In 2007, 254 houses burned and bout 3,100 acres -- mostly USFS land -- on the South Shore of Lake Tahoe. Photo/Lake Valley Fire

In 2007, 254 houses burned and about 3,100 acres — mostly USFS land — on the South Shore. Photo/Lake Valley Fire

More than 9.3 million acres of public and private land — an area larger than Maryland — burned in 2012, the third most-active wildfire season since 1960, according to the Forest Service. The agency spent $1.4 billion fighting them.

Mega-fires from Oregon to New Mexico made headlines from Father’s Day to Halloween. Dry conditions have persisted in many of the fire-ravaged areas. Bark beetles also have invaded an estimated 46 million acres in western forests, creating an additional tinderbox of dead wood over an area bigger than Missouri.

“Our predictions for this incoming fire season are almost identical to where we were a year ago at this time,” said Tom Tidwell, the chief of the U.S. Forest Service, whose agency manages 193 million acres.

Tidwell said that spending cuts imposed by Congress and the White House will force his agency to hire about 500 fewer firefighters than the 10,000-10,500 it normally employs. He said the Forest Service will “mitigate the impact” by pre-positioning firefighters in vulnerable areas and moving them around more rapidly when outbreaks occur.

Fires are burning hotter and faster than a decade ago, a condition Tidwell attributes to warmer, drier weather. That creates drier vegetation and better fuel for fires.

Last year was the warmest on record for the continental United States, according to the National Oceanic and Atmospheric Administration.

“There is no question we are seeing these large fires become established more quickly, and at times they are almost explosive,” he said.

A fire near Los Alamos, N.M., two years ago burned 40,000 acres in its first 12 hours, Tidwell said. A decade earlier, a fire in virtually the same location took seven days to reach 40,000 acres.

He also said that over the past decade, warmer weather has extended wildfire seasons by 60-70 days a year.

The fire season normally begins this month in the East and progresses westward.

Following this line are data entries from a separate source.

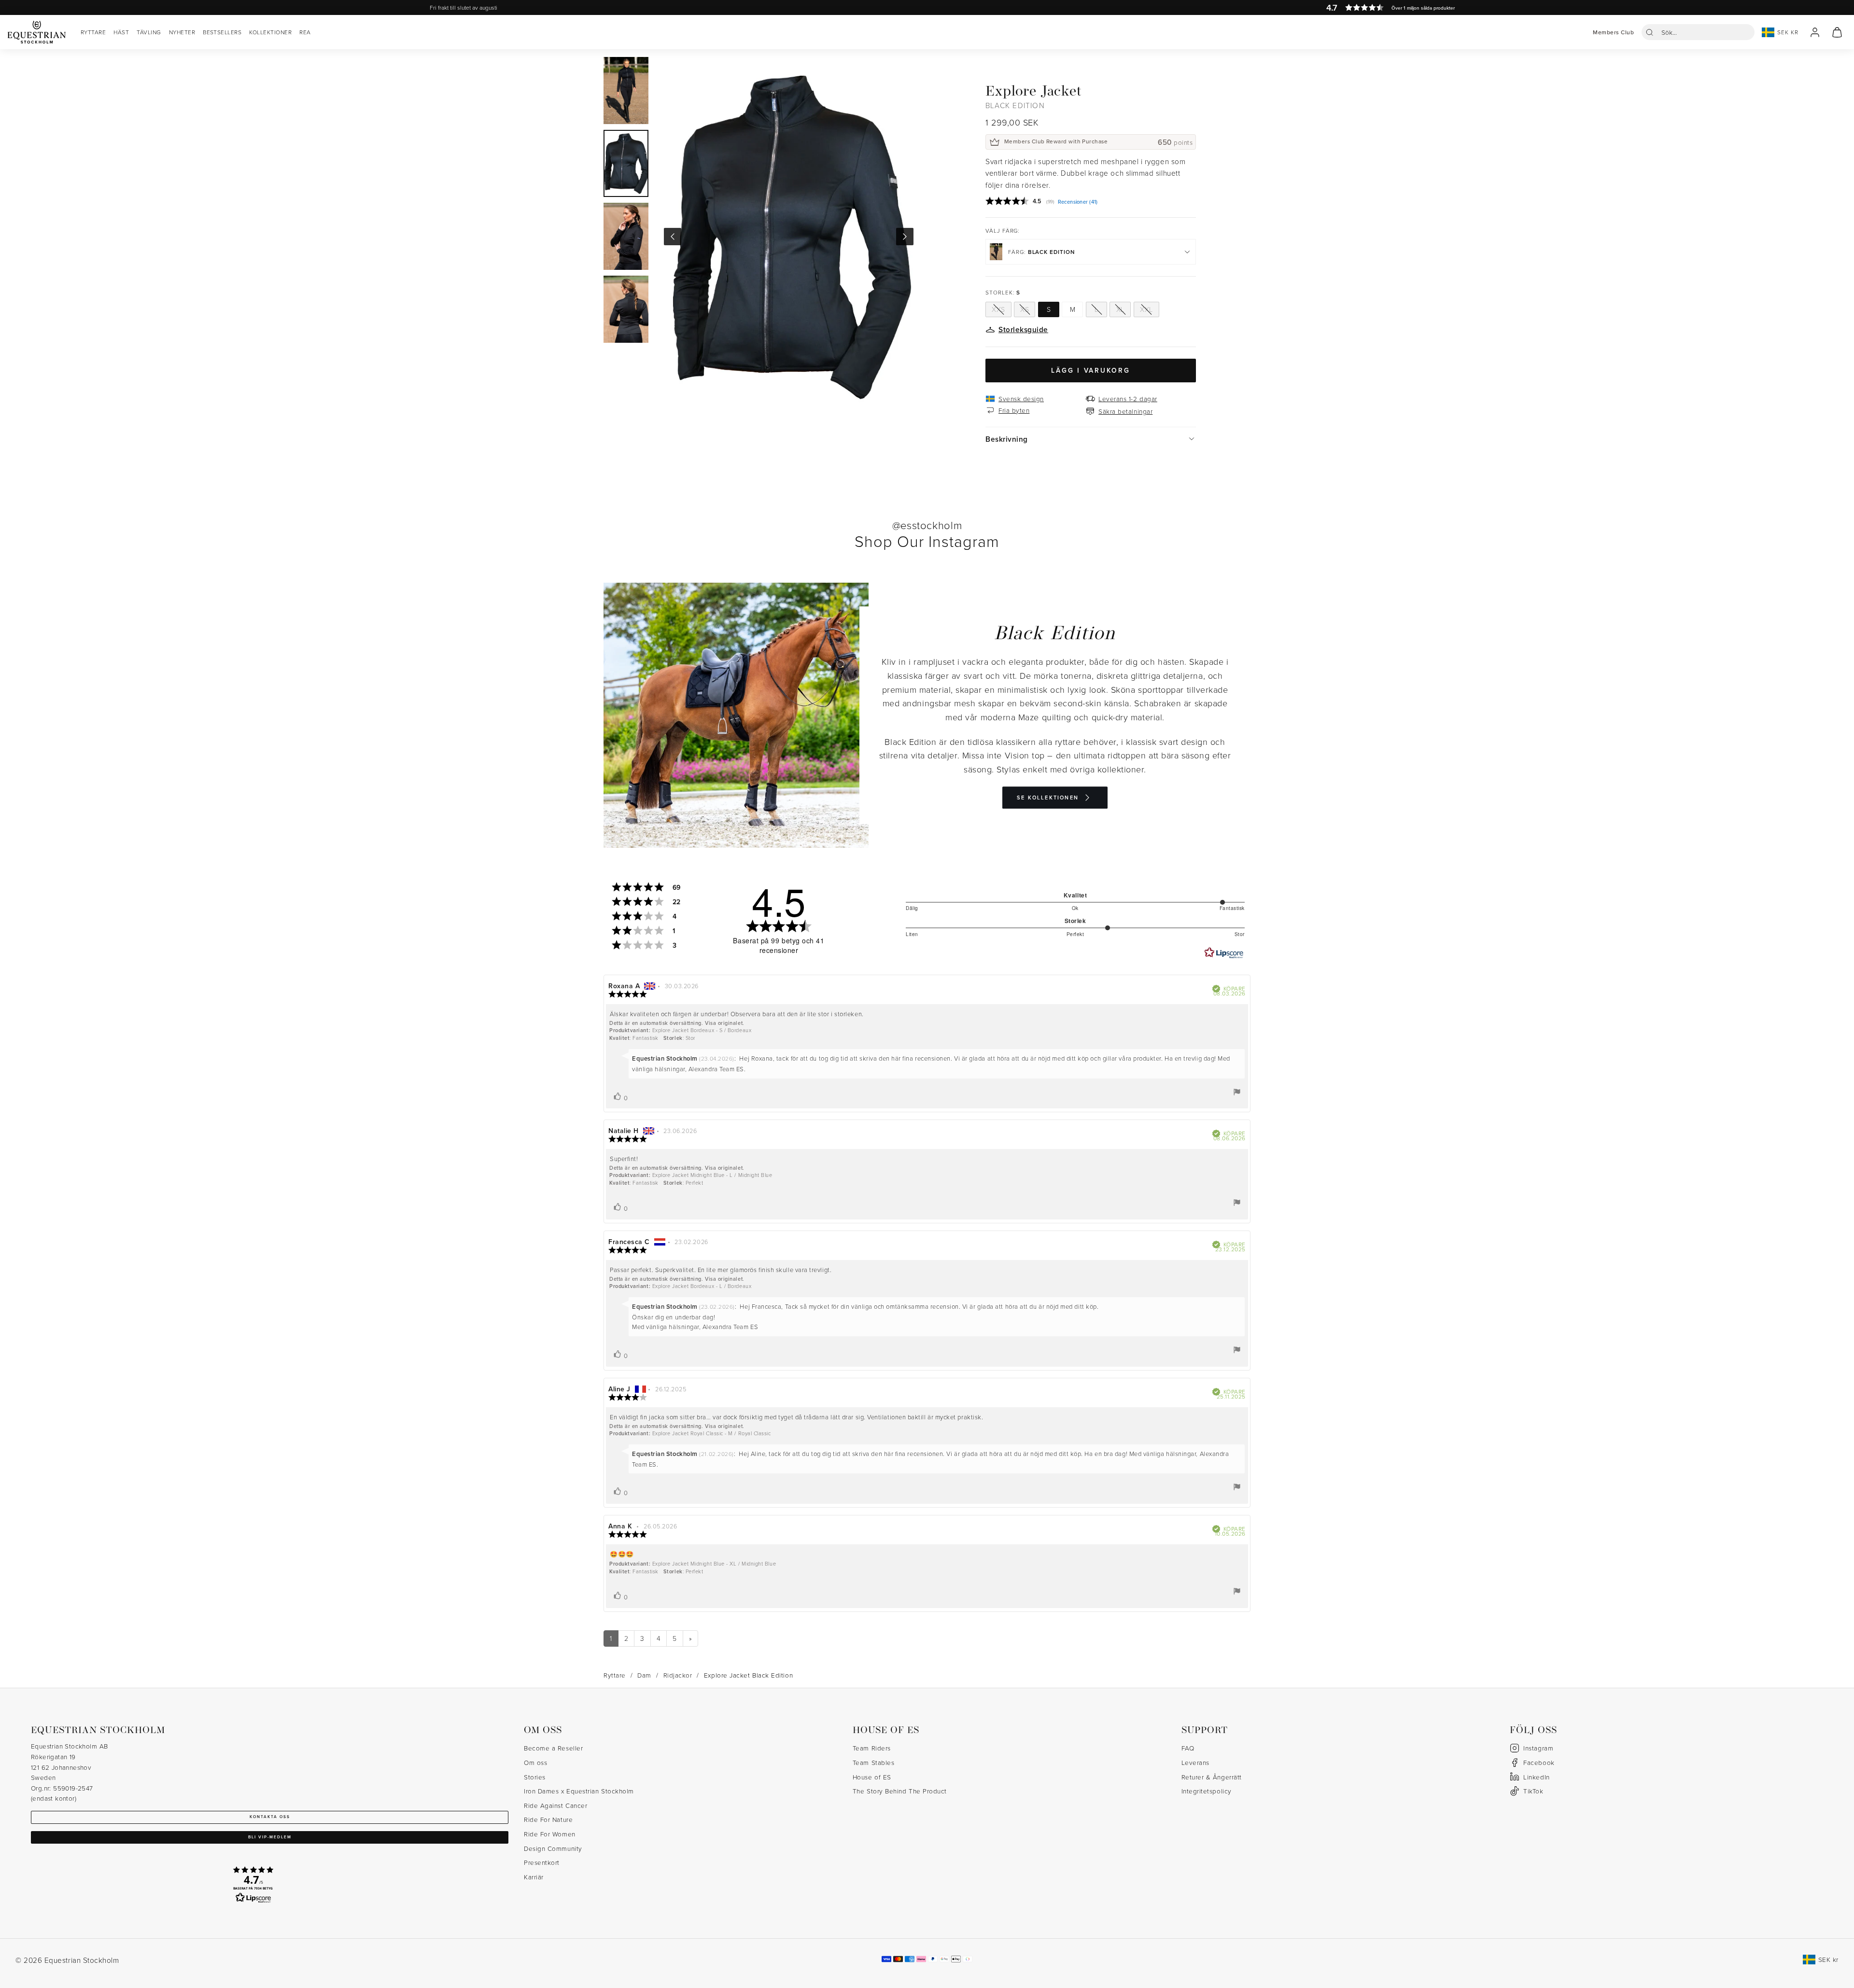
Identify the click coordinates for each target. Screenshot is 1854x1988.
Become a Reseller (553, 1747)
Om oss (535, 1762)
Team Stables (873, 1762)
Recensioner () (1077, 202)
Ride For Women (550, 1833)
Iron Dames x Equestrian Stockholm (579, 1790)
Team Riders (872, 1747)
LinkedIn (1536, 1776)
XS (1024, 309)
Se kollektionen (1048, 797)
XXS (998, 309)
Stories (535, 1776)
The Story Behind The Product (900, 1790)
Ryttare (615, 1675)
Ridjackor (677, 1675)
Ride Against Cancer (555, 1805)
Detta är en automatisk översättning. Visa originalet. (676, 1023)
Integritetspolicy (1206, 1790)
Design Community (553, 1848)
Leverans (1195, 1762)
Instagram (1538, 1747)
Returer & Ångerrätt (1211, 1776)
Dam (644, 1675)
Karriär (534, 1876)
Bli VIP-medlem (270, 1837)
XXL (1146, 309)
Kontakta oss (270, 1817)
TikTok (1533, 1790)
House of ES (872, 1776)
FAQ (1187, 1747)
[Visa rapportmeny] (1237, 1092)
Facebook (1538, 1762)
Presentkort (542, 1862)
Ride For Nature (548, 1819)
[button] (1698, 32)
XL (1120, 309)
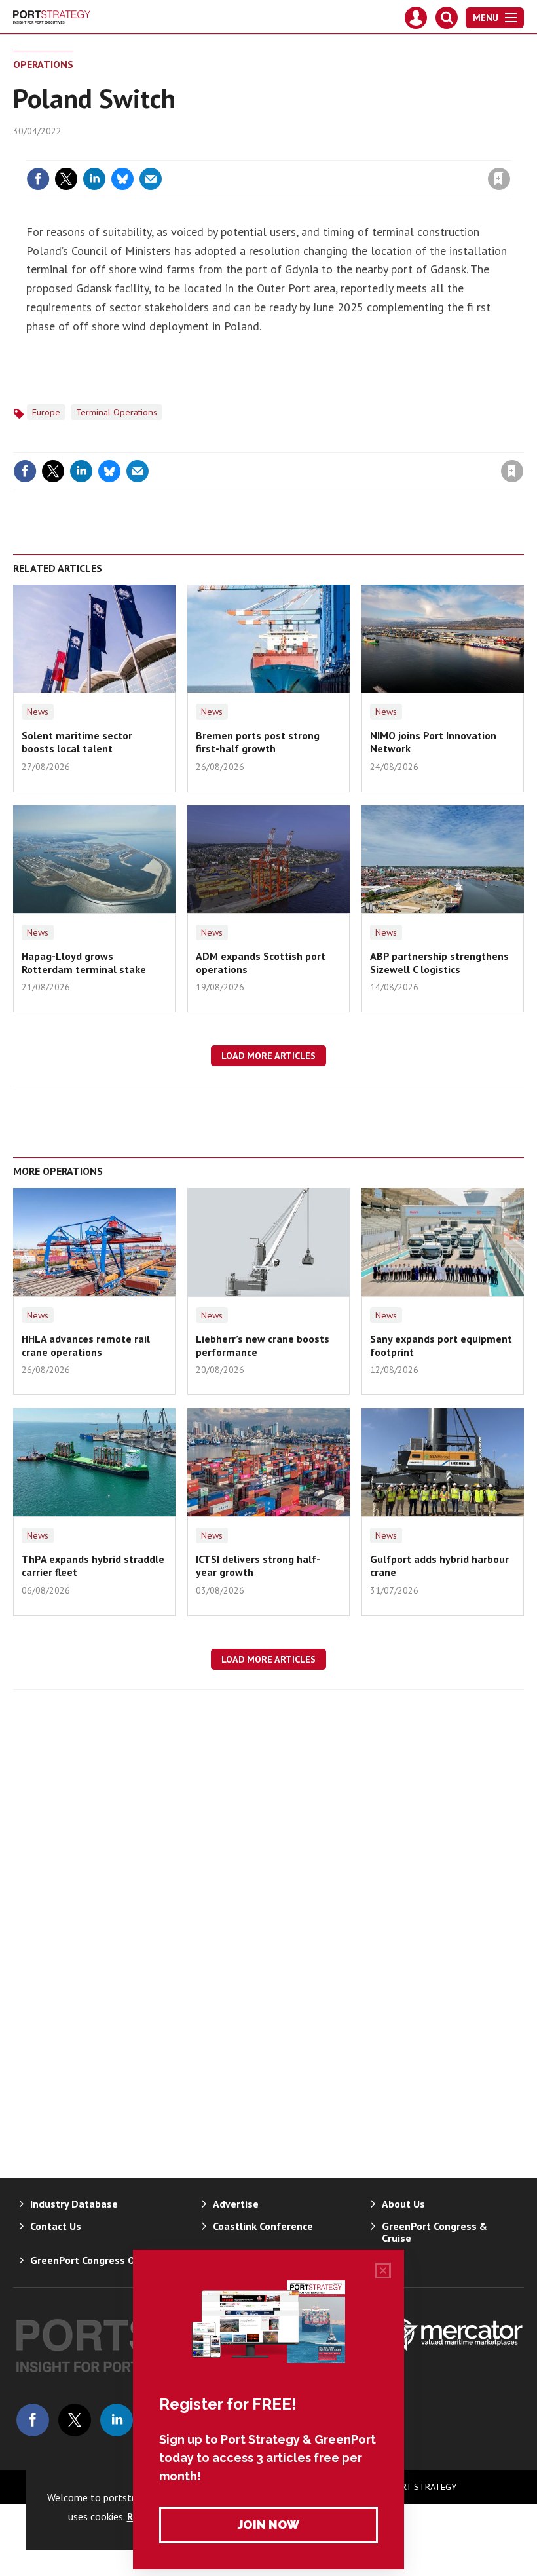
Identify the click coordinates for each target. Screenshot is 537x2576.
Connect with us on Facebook (33, 2420)
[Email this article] (150, 179)
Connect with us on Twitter (75, 2420)
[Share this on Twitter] (66, 179)
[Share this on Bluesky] (122, 179)
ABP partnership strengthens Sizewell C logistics (439, 963)
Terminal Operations (116, 412)
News (37, 712)
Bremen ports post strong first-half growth (258, 742)
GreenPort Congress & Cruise (434, 2232)
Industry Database (74, 2203)
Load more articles (268, 1056)
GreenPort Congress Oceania (98, 2260)
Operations (43, 64)
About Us (403, 2203)
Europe (46, 412)
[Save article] (499, 179)
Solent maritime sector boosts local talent (77, 742)
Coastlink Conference (263, 2226)
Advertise (236, 2203)
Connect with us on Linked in (117, 2420)
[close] (509, 152)
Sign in (344, 152)
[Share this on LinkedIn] (94, 179)
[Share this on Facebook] (38, 179)
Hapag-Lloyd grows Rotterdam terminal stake (84, 963)
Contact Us (55, 2226)
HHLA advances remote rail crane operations (86, 1345)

Areas of the Southeast, particularly Florida, are also coming off a drier than normal winter, raising concerns there, too. A fire in St. Lucie County over the weekend forced the evacuation of about 2,500 people, said James Karels, director of the Florida Forest Service.

Karels said he is worried about federal cuts on top of already stretched state firefighting budgets.

The feds “are partners in this kind of fire business, especially (in fighting) the big wildfires,” Karels said. “There isn’t anyone that can do it alone, and when we see further cuts in the federal end, that is a partner that is not going to be able to come to the table as strong as in the past. And that is a concern.”